_Set problem 1:_ Name every cable channel that the text on NBC's loss of NBA coverage identifies as an NBC property.
_Set problem 2:_ Pick up the text on NBC's loss of NBA coverage from its final sentence and write the next part.

_Text extract:_
-------------------------

Simply put, NBC could not compete with the combined broadcast and cable deal that Disney had with ESPN and ABC. To put things into proper perspective, when NBC's relationship with the NBA ended in 2002, their only cable properties were CNBC and MSNBC. The major leagues receive more money from cable than broadcast, due to the duel revenue stream of subscriptions and ad revenue. It took a decade for NBC to have a strong cable portfolio, which now includes USA, E!, SyFy, and NBC Sports Network, amongst other channels. Another thing to keep in mind is the fact that NBC lost $35 million because of the failure of the XFL. As Charles Barkley summed it up during halftime of game one of the 2002 NBA Finals "If y'all hadn't wasted all that money on the XFL, y'all would still have basketball."

Whereas NBC normally televised 33 regular games per year, ABC would generally air fewer than 20 regular season games annually. According to NBA Commissioner David Stern, the reduced number of network telecasts was at the league's own request since the NBA believed that they would get a higher audience for a single game (in contrast to NBC's tripleheaders). From 2002 to 2006, the NBA's ratings on broadcast television (ABC) dropped almost a full ratings point (from nearly a 3.0 average rating to just above a 2.0 rating). NBC averaged a 5.5 average rating during the 2002 NBA Playoffs. ABC averaged a 3.3 average rating for the 2005 NBA Playoffs.

In response to the impending loss of NBA coverage, NBC Entertainment president Jeff Zucker said:

We lost football two years ago, and we stayed a strong No. 1. We lost baseball, and we stayed a strong No. 1. Now we're about to lose basketball, and I believe we'll stay a strong No. 1. The fact is, it's had no impact on our prime time strength. . . NBC can now program all of Sunday nights without going around basketball. I think that's a huge advantage for us. We haven't been able for the last several years to put a program at 8 o'clock (such as American Dreams) because we've had the NBA.

-------------------------

_Collected data:_
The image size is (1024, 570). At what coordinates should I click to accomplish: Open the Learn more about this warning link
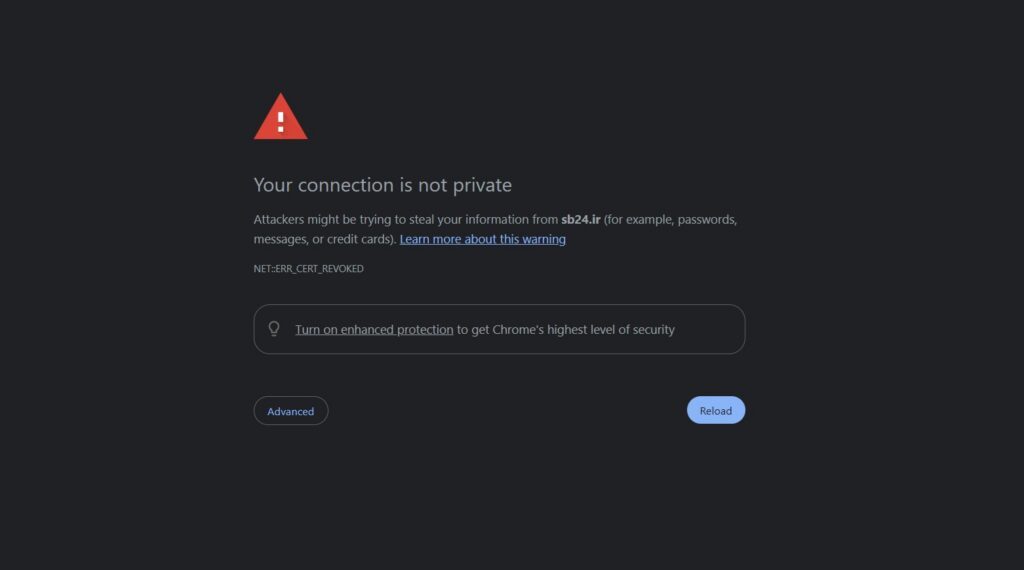[483, 239]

-------------------------

_Exercise output 1:_ CNBC, MSNBC, USA, E!, SyFy, NBC Sports Network

_Exercise output 2:_
Within two years of the network losing the NBA rights, NBC dropped to fourth place in the prime time television rankings for the first time in its history, which was also partly the result of a weaker prime time schedule, and would more or less remain there until for almost nine years.

NBC Sports chairman Dick Ebersol said:

The definition of winning has become distorted. If winning the rights to a property brings with it hundreds of millions of dollars in losses, what have you won? When faced with the prospect of heavy financial losses, we have consistently walked away and have done so again. ... We wish the NBA all the best. We have really enjoyed working with them for more than a decade to build the NBA brand.

Ebersol added:

We walked away from the N.F.L., because it was the right thing to do, and we stayed No. 1 in prime-time in all the important aspects. We walked away from baseball because it was the right thing to do and we don't have to take off our fall shows to show playoff games. The N.B.A. was asking us to lose hundreds of millions of dollars.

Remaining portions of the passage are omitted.